The following article is from CHEManager. Find the original here.
The American start-up Zila Bioworks is transforming hard-tech manufacturing with drastically cleaner, greener chemistry, while supporting rural communities.
The following article is from CHEManager. Find the original here.
The American start-up Zila Bioworks is transforming hard-tech manufacturing with drastically cleaner, greener chemistry, while supporting rural communities.
Epoxy resins are a type of industrial plastic used in fibre-reinforced composites, coatings, and adhesives. Zila uses vegetable oils, like hempseed and linseed oil, to create a high-performance, drop-in bio-epoxy replacement for a number of different applications. Not only does Zila drastically reduce the carbon footprint of epoxies, their technology also enables recyclability of epoxy composites. Zila formulates its bio-epoxy resin systems, making it an attractive drop-in solution for manufacturers. For these reasons, Zila Bioworks has been chosen as the Start-up of the Month for May 2024 by the International Sustainable Chemistry Collaborative Centre (ISC3).

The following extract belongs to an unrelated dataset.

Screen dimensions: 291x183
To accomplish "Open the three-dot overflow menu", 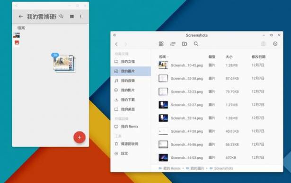I will [x=81, y=17].
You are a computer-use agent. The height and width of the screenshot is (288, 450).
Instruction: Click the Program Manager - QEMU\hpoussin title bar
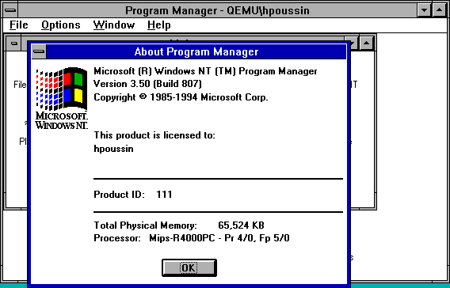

For 80 years the chemical industry has been using petroleum-based bisphenol A (BPA) as the backbone of epoxies and other plastics. According to Jason (CEO & Co-founder), these epoxies create a very heavy carbon footprint – over five kilogrammes of CO2 per kilogramme of epoxy produced and the epoxy itself is not recyclable either. The few bio-based epoxy competitors in the market are still using BPA as the backbone, however, combine it with a bio-epichlorohydrin to give them about 30 percent bio content and a 14 percent reduction in carbon footprint. Zila's patent technology doubles the bio content and has the potential to cut the embodied carbon in half compared to their nearest competitor without losing performance. Traditional vegetable oil-based epoxies do exist on the market and are produced at scale, but lack in performance, especially for industrial composites.
The inherent structure of the polymers (which epoxies are) includes so called dynamic covalent bonds. This “vitrimer” technology allows for a recyclability of epoxies and other materials used in epoxy composite applications, making it attractive for the sustainable chemistry industry. Zila’s formulated epoxy resin systems are designed in a way that it is easy for manufacturers to substitute traditional, petroleum-based plastics, without having to adopt a new production technology.
Zila mostly focuses on hempseed oil as a bio-feedstock. Hemp is a carbon sequestering renewable resource. As a multi-use crop, hemp is beneficial to farmers, soil, ecosystem health, and rural communities. Zila’s use of hempseed oil as a bio feedstock reduces the carbon footprint of their bio-epoxy. So, through full crop utilisation it can be more equitable for farmers upstream, adding to regenerative agriculture and sustainable land use, all important as part of the circular economy approach of the innovation.
The whole success story of the ISC3 Start-up of the Month in May 2024 is currently told by the ISC3 on its website at Start-up Zila Bioworks (isc3.org).
What led to your solution in Sustainable Chemistry?
Jason Puracal:We recognized that we, as a society, need to shift away from extractive resources to renewable resources and there's a market opportunity coming in the United States with the eventual legalisation of industrial hemp. And so, for the first five years of the endeavour, we were simply doing market analysis trying to figure out what's the highest value-added product we could produce from the highest value part of the hemp crop. Consequently, we took the seed oil and went through a patented process to produce a bio epoxy resin the highest class of thermal set plastic we use as a society. We continue to focus on hemp because of the carbon sequestration nature of the crop and it´s multiple parts of the of crop that have market value.
What does being chosen as ISC3 Start-up of the Month mean to you?
J. Puracal:We greatly appreciate the support from ISC3. We continue to get validation from the marketplace: Like recently we won the JEC world startup booster competition in the product's materials category in Paris last month. ISC3 has such a detailed focus specifically in sustainable chemistry and brings recognition to the challenge that we're working on and that the latter has value in the marketplace. We need more companies to be solving this kind of embodied carbon legacy industry challenges.
What’s next up at Zila Bioworks?
J. Puracal:The start-up has not only proven viability in certain market applications, but continues to be bombarded by the marketplace with requests for their technology including automotive, aerospace, food & beverage can linings, EV battery adhesives, wood engineered products, paints, et cetera. Zila is currently focusing on the step of scaling up production and already has proposals of potential pilot toll manufacturers. They are hoping to scale up 1 tonne of material by the end of the summer to do limited production runs with customers in the outdoor industry. This will lead to first commercial volume purchase orders. Additionally, the pilot production work in front of them will complete their tech package with safety.